After the rum stop and a few other less interesting stops, we returned to the cruise dock. Monica and I decided to walk through a narrow strip of parkland into town to stretch our legs. This turned out to be a good move, because many of the trees in the parkland were occupied by more Anolis extremus:

St. Lucia

The next day we visited nearby St. Lucia, another one-native-anole island. Once again, we were on a nearly-whole-day-long van tour, so I could only look for herps at the preordained short stops.

Our first stop that featured any vegetation was a scenic overlook. I let everyone else look over at the scenery while I searched the vegetation for anything scaly. I was rewarded with my first Saint Lucia Anole (Anolis luciae):

Scenic view that I mostly ignored:

The only other stop of herpetological interest was a waterfall popular with tourists, or at least popular with tour operators. Before we arrived we had entertained the notion of swimming in the waterfall's pool, but when we saw how many other people were already doing so, we decided to just admire it from a distance. And, of course, look for anoles:

Habitat shots:

St. Kitts

After St. Lucia came St. Kitts, a two-native-anole island, which is non-obviously named after Christopher Columbus. We had opted for a "Rail and Sail" excursion, which started with a ride on a small-gauge tourist train that was once used by the sugar industry, and ended with a catamaran ride back to the cruise dock. The train ride was relaxing, with nice scenery, though it might perhaps have been more relaxing if I hadn't been carefully studying every bit of passing vegetation for herps. I ended up spotting about a dozen large green anoles, and a few smaller brown ones. The large green anoles were certainly Statia Bank Tree Anoles (Anolis bimaculatus). The smaller brown ones might have been Statia Bank Bush Anoles (Anolis schwartzi), but they might also have been young non-brightly-colored Anolis bimaculatus. Since I only saw each one for a second or two, I'll never know.

Between the Rail and the Sail, we had fifteen minutes or so of waiting for transportation from the end of the rail line to the catamaran dock. There was grass, and there were some bushes in the grass, so naturally I looked for anoles. And I found one large and beautiful one, but it did the "squirreling" trick to try to stay concealed, so I don't have a photo that shows how pretty it was.

Habitat shot:

The catamaran ride featured unlimited drinks, nice weather, and ocean, but no herps. Afterwards we walked around a little in the cruise dock area, where I spotted a couple more Anolis bimaculatus, though none as large and colorful as that first wary one.

In addition to the anoles, the cruise dock area also featured Orange-faced Ameivas (Ameiva erythrocephala) decorating the pavement:

Habitat shot:

Sint Maarten

Our final stop was Sint Maarten. We didn't take any guided excursion here, so I had a little more time to wander around near the cruise dock and spot the local lizards. Sint Maarten is a two-native-anole island, but I only saw one of the two species, the Anguilla Bank Tree Anole (Anolis gingivinus). Happily, I saw a lot of them.

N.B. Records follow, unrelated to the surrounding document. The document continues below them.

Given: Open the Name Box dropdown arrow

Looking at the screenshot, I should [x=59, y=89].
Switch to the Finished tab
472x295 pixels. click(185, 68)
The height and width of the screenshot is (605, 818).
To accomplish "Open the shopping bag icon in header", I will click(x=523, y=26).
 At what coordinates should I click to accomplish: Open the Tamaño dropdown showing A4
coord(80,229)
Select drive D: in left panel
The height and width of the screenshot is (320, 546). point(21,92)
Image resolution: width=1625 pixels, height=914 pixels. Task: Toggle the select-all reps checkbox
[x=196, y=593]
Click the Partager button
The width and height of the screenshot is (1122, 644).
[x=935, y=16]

Sint Maarten's ameiva is the relatively unremarkable Anguilla Bank Ameiva (Ameiva plei). As on the other islands, the ameivas on Sint Maarten seemed particularly happy around human habitation.

This one seems to be doing its best varanid imitation:

In my wanderings I came across a freshwater canal. Part of it had dirt banks, and part of it was lined with concrete. Both parts featured plenty of Iguana iguana. It's smaller cousin, the Caribbean's indigenous Iguana delicatissima, used to live on Sint Maarten but has been extirpated from there as well as from many other islands.

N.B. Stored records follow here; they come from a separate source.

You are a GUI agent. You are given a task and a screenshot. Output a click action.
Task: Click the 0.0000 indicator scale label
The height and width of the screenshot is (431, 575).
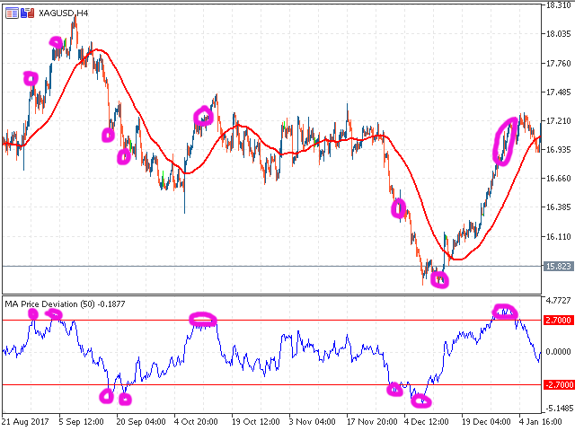558,351
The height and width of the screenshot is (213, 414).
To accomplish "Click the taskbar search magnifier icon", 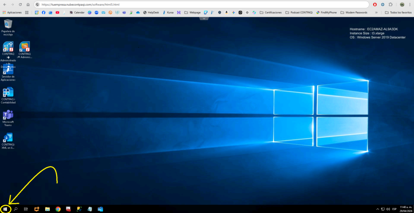I will tap(16, 209).
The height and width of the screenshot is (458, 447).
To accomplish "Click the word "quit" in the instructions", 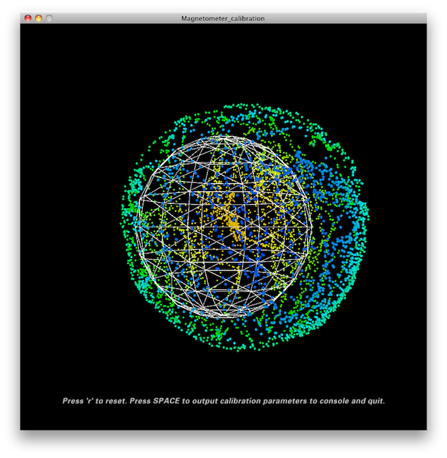I will [376, 401].
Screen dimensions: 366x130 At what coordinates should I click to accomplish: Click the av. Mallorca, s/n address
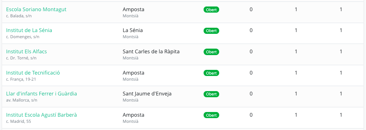pyautogui.click(x=21, y=100)
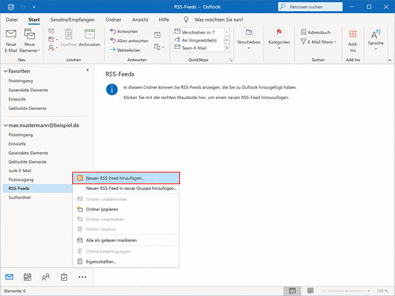Open the E-Mail filtern dropdown

point(318,42)
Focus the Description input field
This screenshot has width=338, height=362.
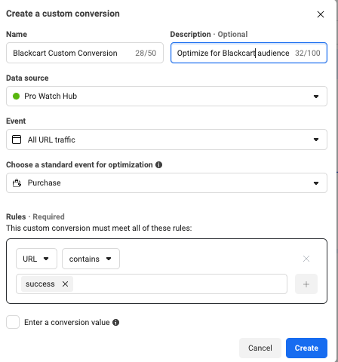coord(249,53)
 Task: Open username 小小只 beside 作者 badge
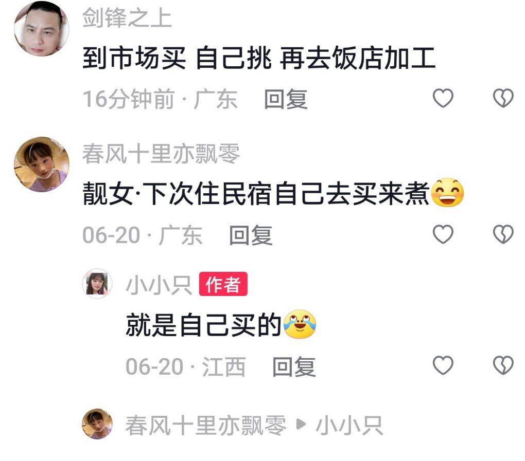tap(159, 285)
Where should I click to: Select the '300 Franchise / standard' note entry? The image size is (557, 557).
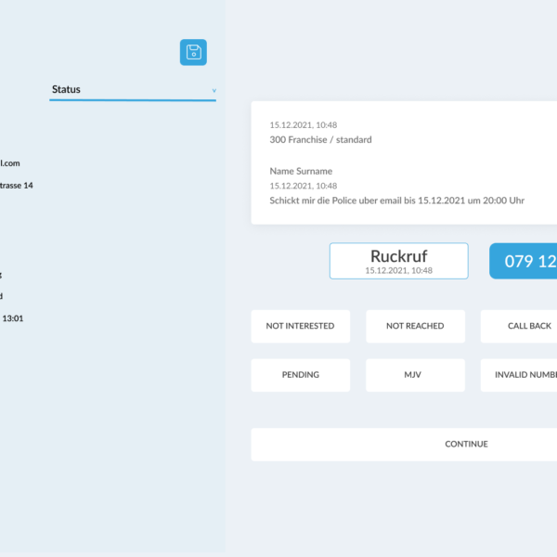click(320, 140)
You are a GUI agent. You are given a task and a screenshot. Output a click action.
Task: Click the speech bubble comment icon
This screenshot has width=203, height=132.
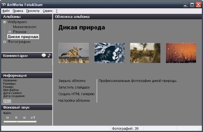tap(44, 56)
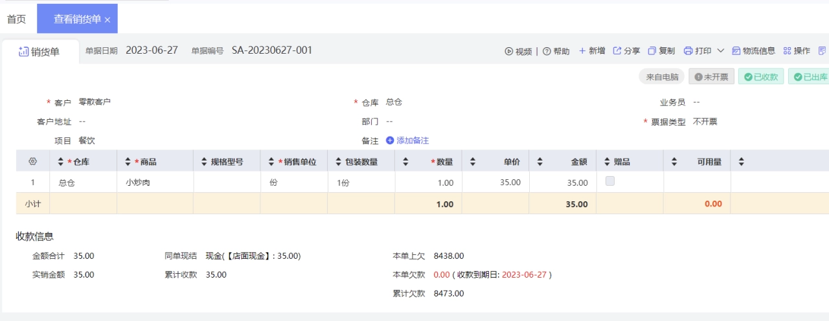Expand the dropdown arrow beside 打印
This screenshot has width=829, height=321.
click(720, 50)
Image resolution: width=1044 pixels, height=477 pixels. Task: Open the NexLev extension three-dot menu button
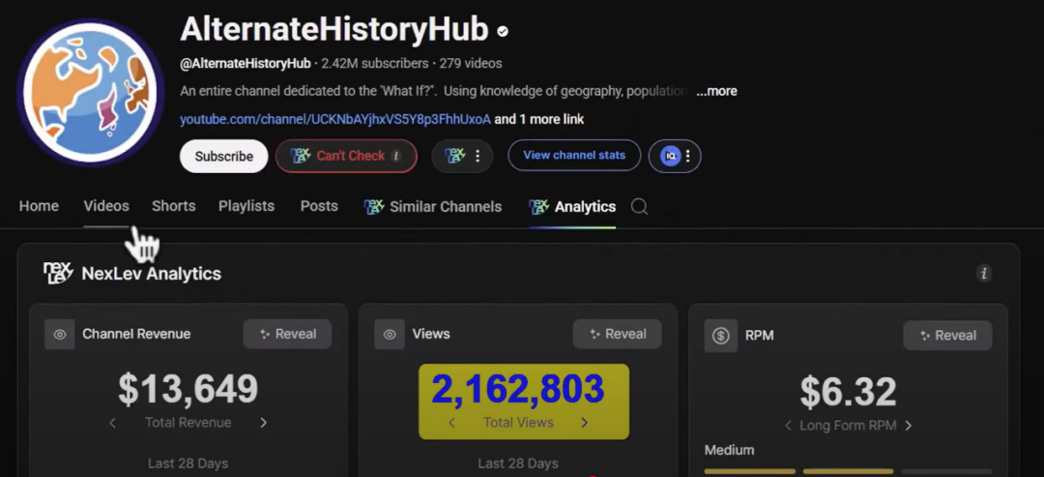(462, 156)
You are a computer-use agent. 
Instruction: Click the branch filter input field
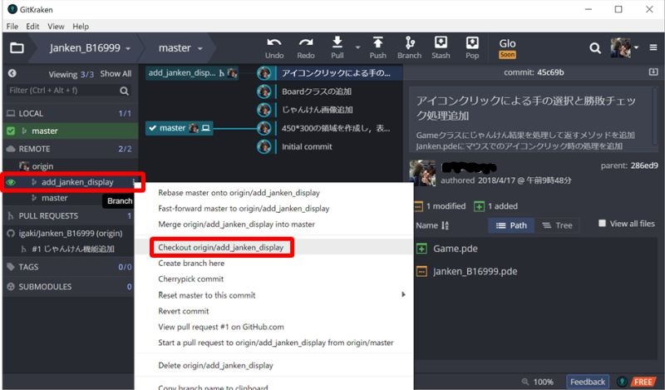pyautogui.click(x=62, y=90)
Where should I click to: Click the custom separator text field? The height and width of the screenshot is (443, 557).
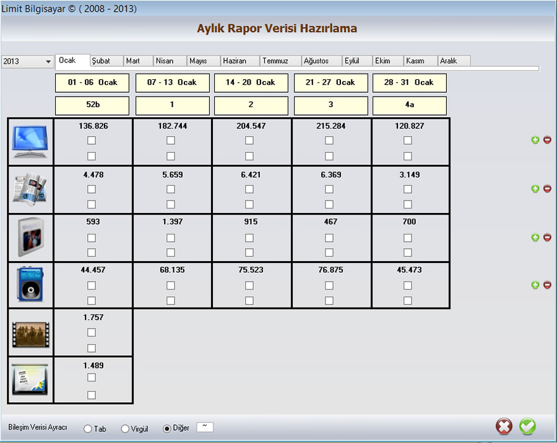(204, 427)
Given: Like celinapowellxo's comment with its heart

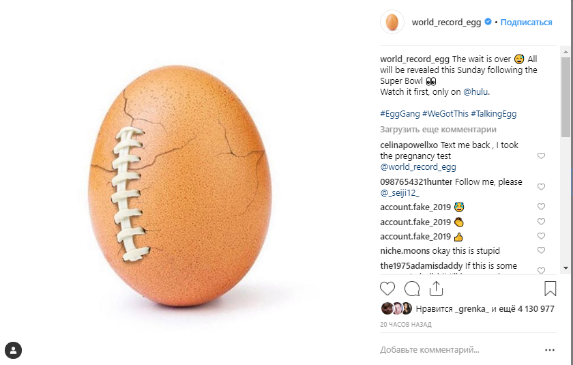Looking at the screenshot, I should point(542,156).
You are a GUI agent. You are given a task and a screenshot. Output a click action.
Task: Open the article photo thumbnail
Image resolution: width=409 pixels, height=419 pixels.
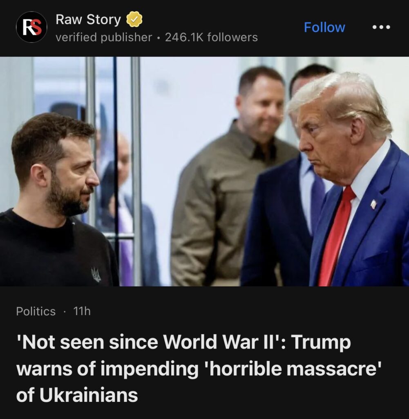(204, 171)
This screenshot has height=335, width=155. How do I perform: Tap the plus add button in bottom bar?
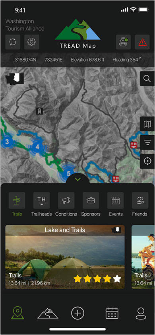pyautogui.click(x=78, y=314)
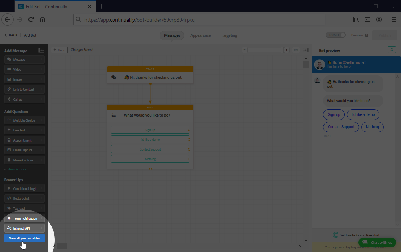The image size is (401, 252).
Task: Click the canvas zoom slider
Action: coord(264,50)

Seeing a bunch of different anole species made me want to learn more about them, so when I got back from this trip the next book I read was Jonathan Losos's wonderful "Lizards in an Evolutionary Tree: Ecology and Adaptive Radiation of Anoles". Now I have the anole bug, and I hope I have the opportunity to visit many other parts of the Caribbean someday to see lots of different anoles. Probably not on a big cruise ship, though.